Light by definition is untamable, elusive and incomprehensible since it changes with each fleeting moment. Like time, it slips through our fingers.
Jean-Claude Quilici’s strength is to have succeeded in giving light a soul, a face. He tamed it in order to reveal its luminous effect, its sensitivity, its secrets and its nuances. Each human’s fate is a strange alchemy where hazards, emotions, doubts, fatalities and reasons are blended. In Jean-Claude’s youth there was, what I would call, an adolescent miracle. His only dream was to become a painter. He was fortunate to grow up in Marseille’s Montmartre, known by the locals as the Lacydon, the city’s heartbeat, where numerous painters had their studios. Among them was the greatest, Pierre Ambrogian,i who, in his warehouse, loft literally “crushed” colours on his huge canvases. 

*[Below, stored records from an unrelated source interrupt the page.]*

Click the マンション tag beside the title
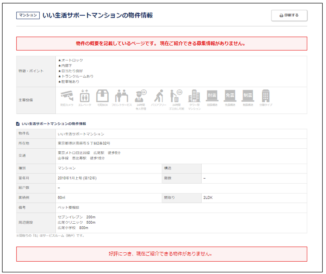 point(28,16)
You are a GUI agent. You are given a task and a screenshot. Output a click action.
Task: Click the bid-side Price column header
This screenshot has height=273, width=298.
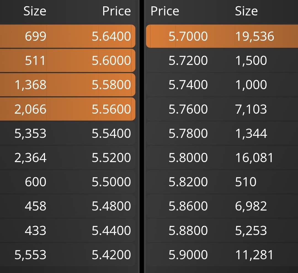coord(116,11)
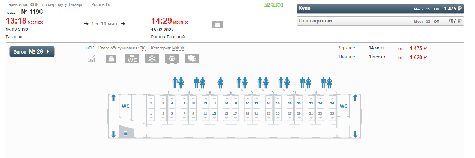Click the baggage icon next to arrival time
The height and width of the screenshot is (158, 475).
click(x=217, y=24)
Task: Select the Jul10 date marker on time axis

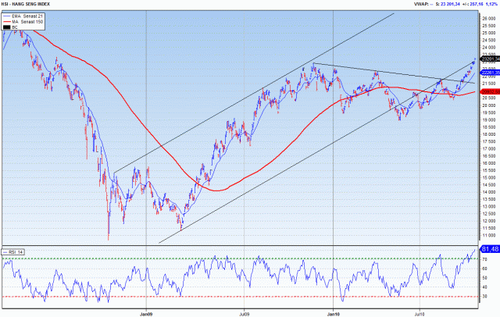Action: pos(420,311)
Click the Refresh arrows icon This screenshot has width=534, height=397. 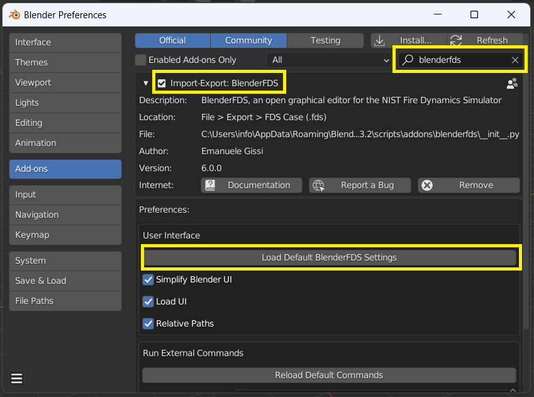[455, 40]

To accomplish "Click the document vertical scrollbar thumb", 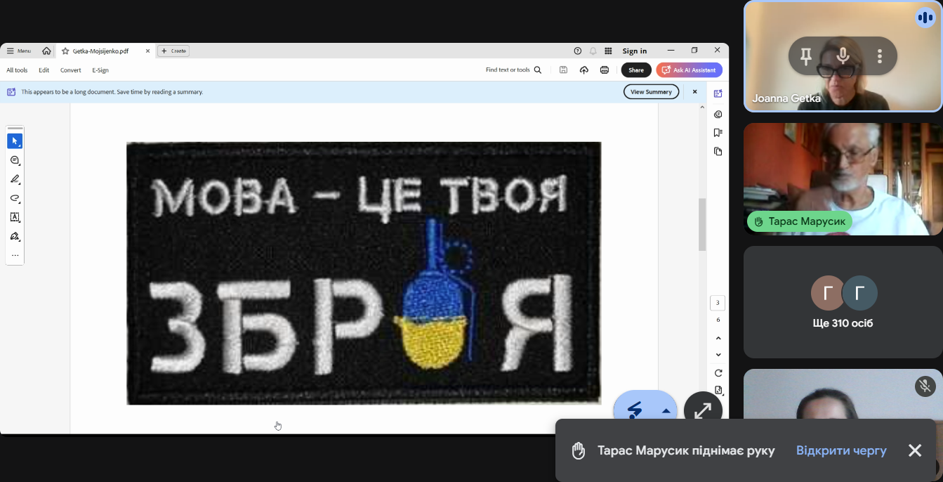I will tap(702, 225).
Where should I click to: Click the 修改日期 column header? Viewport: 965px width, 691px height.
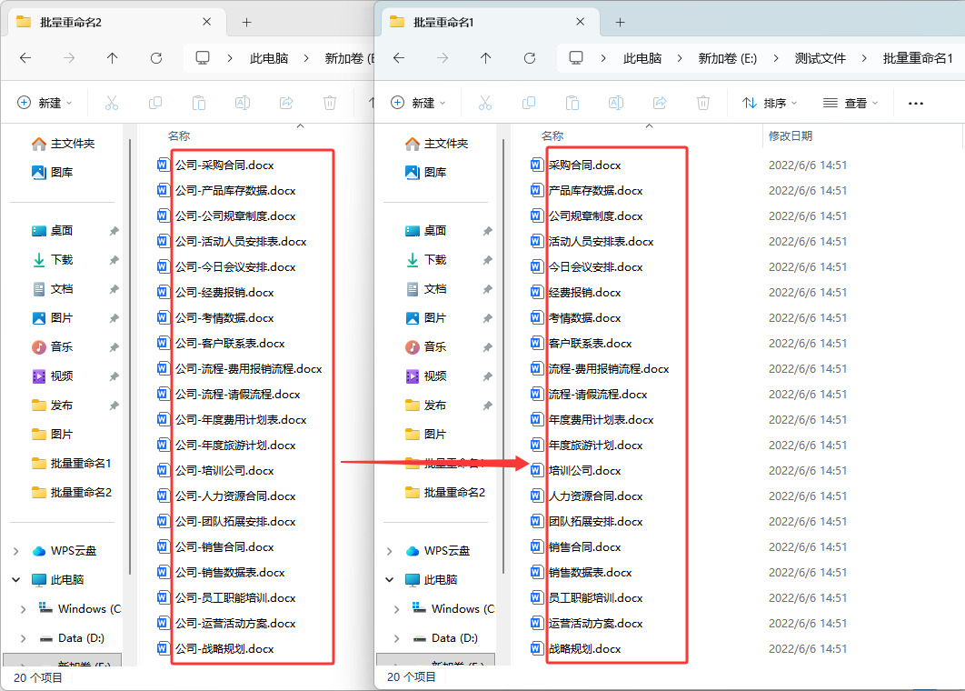click(791, 135)

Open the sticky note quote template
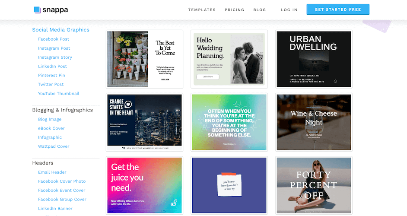(x=229, y=185)
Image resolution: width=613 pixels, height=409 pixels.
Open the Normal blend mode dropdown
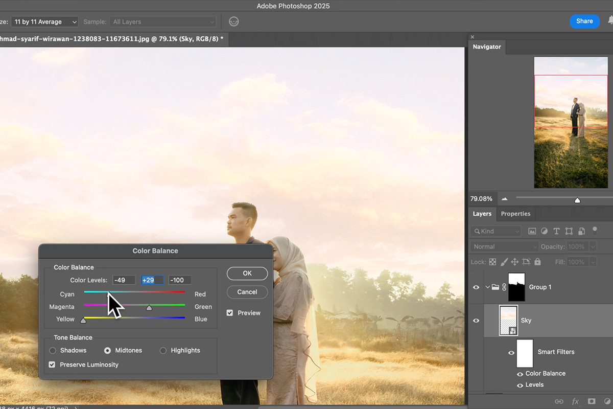(x=504, y=246)
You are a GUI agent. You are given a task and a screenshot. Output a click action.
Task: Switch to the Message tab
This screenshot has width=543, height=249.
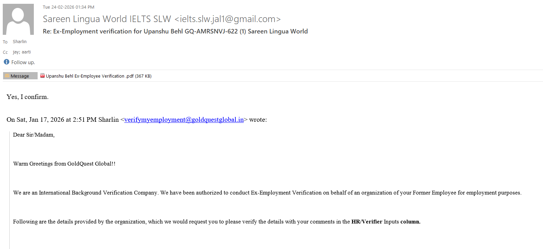(x=20, y=76)
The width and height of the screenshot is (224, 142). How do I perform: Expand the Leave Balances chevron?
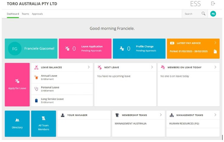pos(89,67)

One day, Jean-Claude had the good fortune to cross the painter’s threshold as he became exalted by the surroudings intoxicating kaleidoscope. It was a shock, a revelation as he left with his pockets filledl with tubes of oil, which were to be used for signing his first paintings. 

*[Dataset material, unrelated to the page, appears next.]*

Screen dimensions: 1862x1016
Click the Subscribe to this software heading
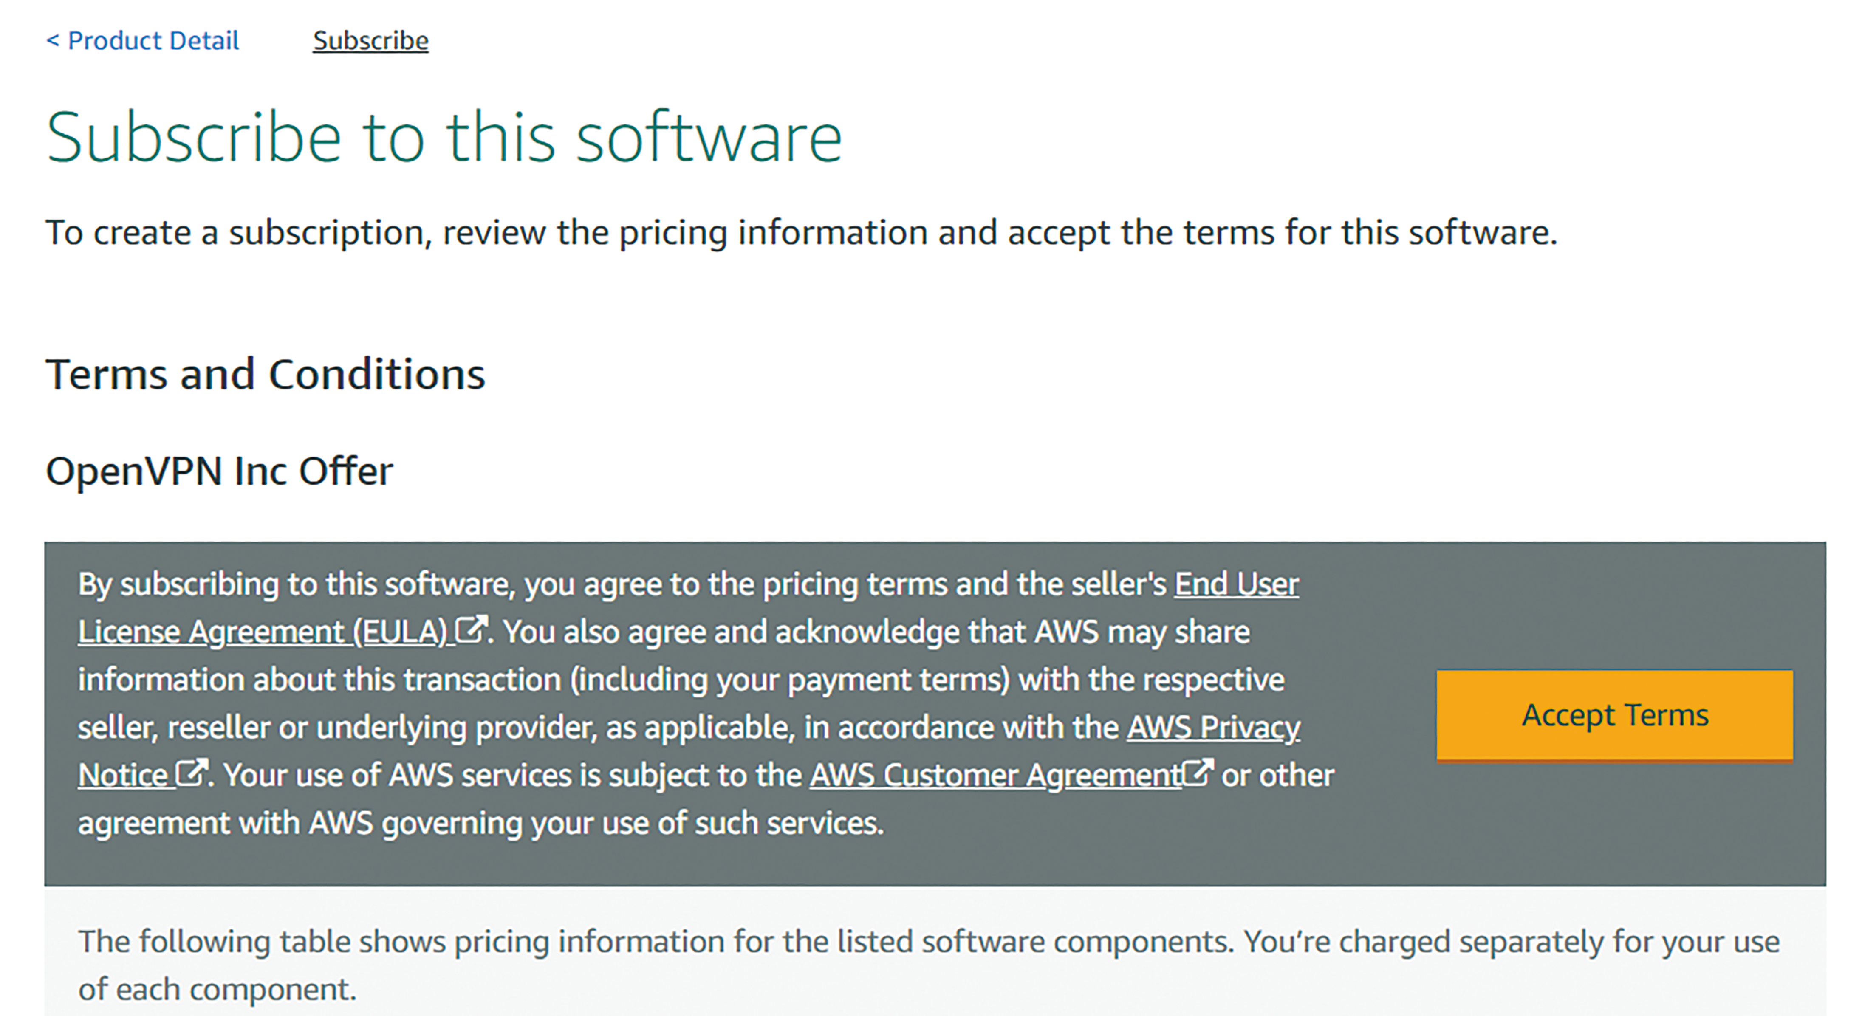(444, 137)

While following the master’s footsteps, he shortly began to create his own style, until the day when the caterpillar became the butterfly and flew on his own wings. 

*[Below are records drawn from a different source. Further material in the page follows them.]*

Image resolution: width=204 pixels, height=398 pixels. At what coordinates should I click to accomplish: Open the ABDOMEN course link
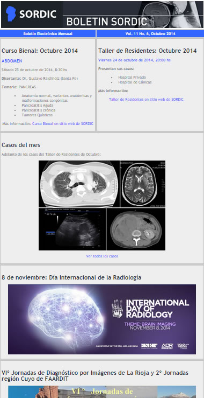point(12,61)
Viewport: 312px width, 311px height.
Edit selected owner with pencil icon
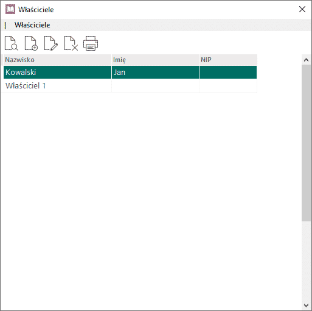pyautogui.click(x=51, y=43)
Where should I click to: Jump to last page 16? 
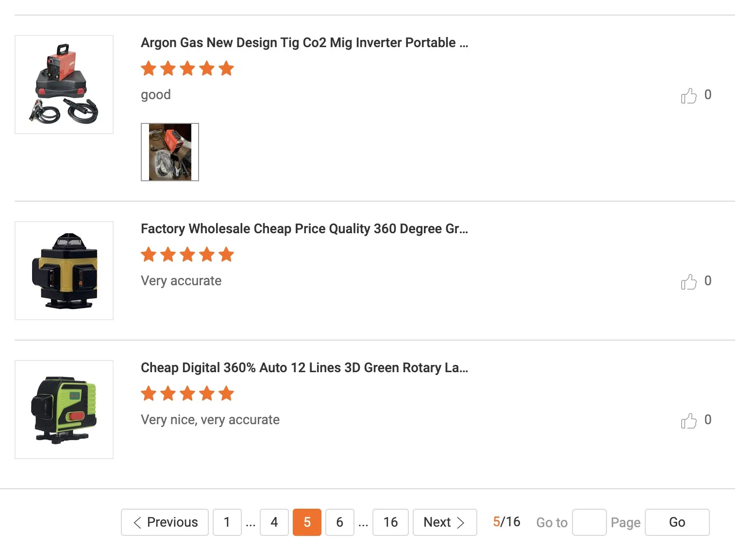coord(390,522)
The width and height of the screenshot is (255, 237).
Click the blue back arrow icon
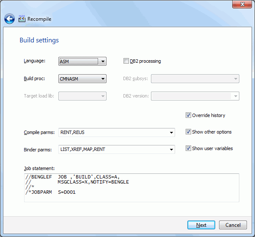coord(9,19)
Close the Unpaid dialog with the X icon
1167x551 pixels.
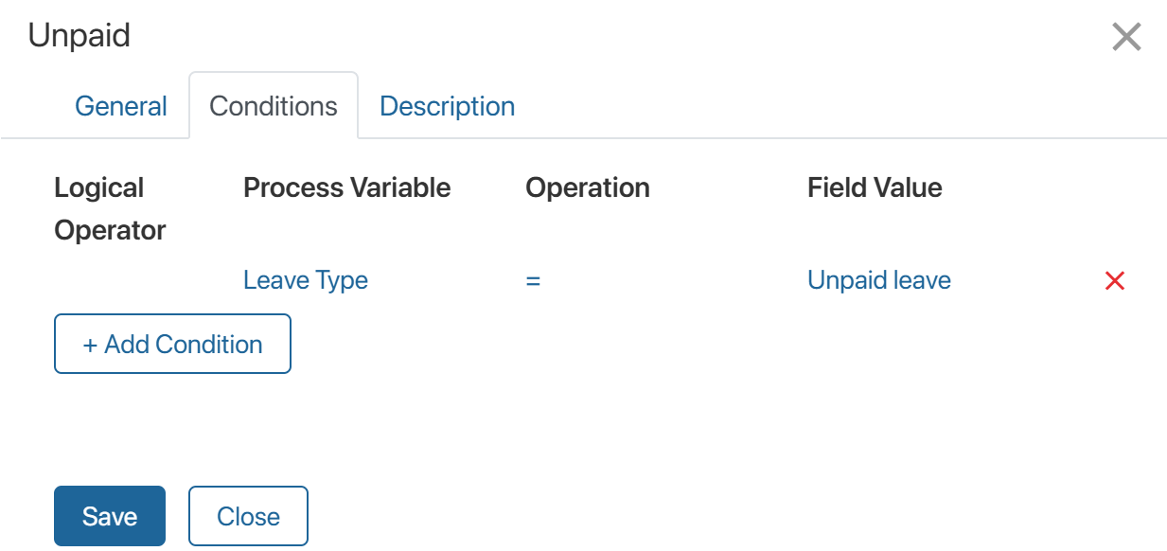click(x=1126, y=38)
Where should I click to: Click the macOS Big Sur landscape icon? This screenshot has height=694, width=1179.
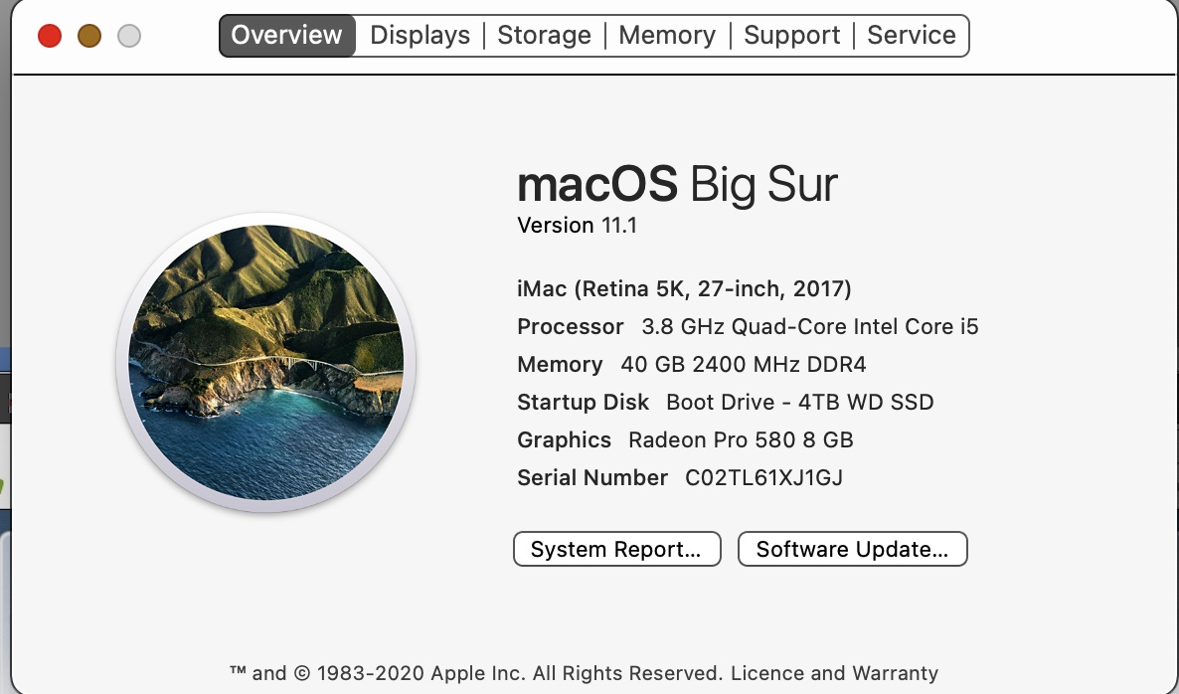[x=266, y=363]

Jean-Claude created for himself a place in the sun by privileging his landscapes with intense luminous partitions. Dissafisfied in restituting what he sees, he searches for the truth hidden behind the mirror. Nevertheless, he notably made incursions, an inroad in the bullfighting characters, which in itself is a hymn to colours.
It is his native town of Marseille, and later in Corsica, island of his family roots, the painter discovered his first true encounter with artistic lights. Soon after, he pursued his yearning in conquering it in Spain, Italy, Greece, Portugal, New Mexico and even in NewYork City.
In certain ways, his travels are reminiscent of Henri Matisse's travels to Ajaccio with his young bride Amelie in February of 1898. Upon arrival, he was fascinated by the imperial city's brilliance. Later he will admit "It is in Ajaccio that I had my first thrill for dazzling colours. What a sudden attraction for the irradiant brightness on colours that guided my artistic endeavors, which made me paint with gusto !". During the next several al months of his stay, fifty-five canvases were stored away. Fauvism was born. It nearly was even labeled "luminism".
Painting for Jean-Claude is a feast, if not a "crie de joie". With his own colours of blues, grays and ochre, he creates an enchantment. It is as if he directly dips his brushes into light. Even his whites take on a radiating hue and a beaming tonality.
Jean-Claude reveals to us that his landscapes are not simply representations of nature. They are in fact deeply reflective of a human context with a deep influence of cultural and nostalgic memory. In their own words, they always narrate a story. Trees as well as boulders, villages as well as meadows, all have a soul, which observation gradually discovers. It is only a matter of knowing how to listen.

With such an accomplishment, Jean-Claude reached th highest status among the institutions of his contemporaries of Provencal painters. If this school, whichwitnessed his evolution, remains the foundation of his works, his painting takes a breath of a universal language. Today, his presence is international, be it in renowned galleries or with private collectors.

Jean-Claude is recognized as a painter of light and that is a dedication.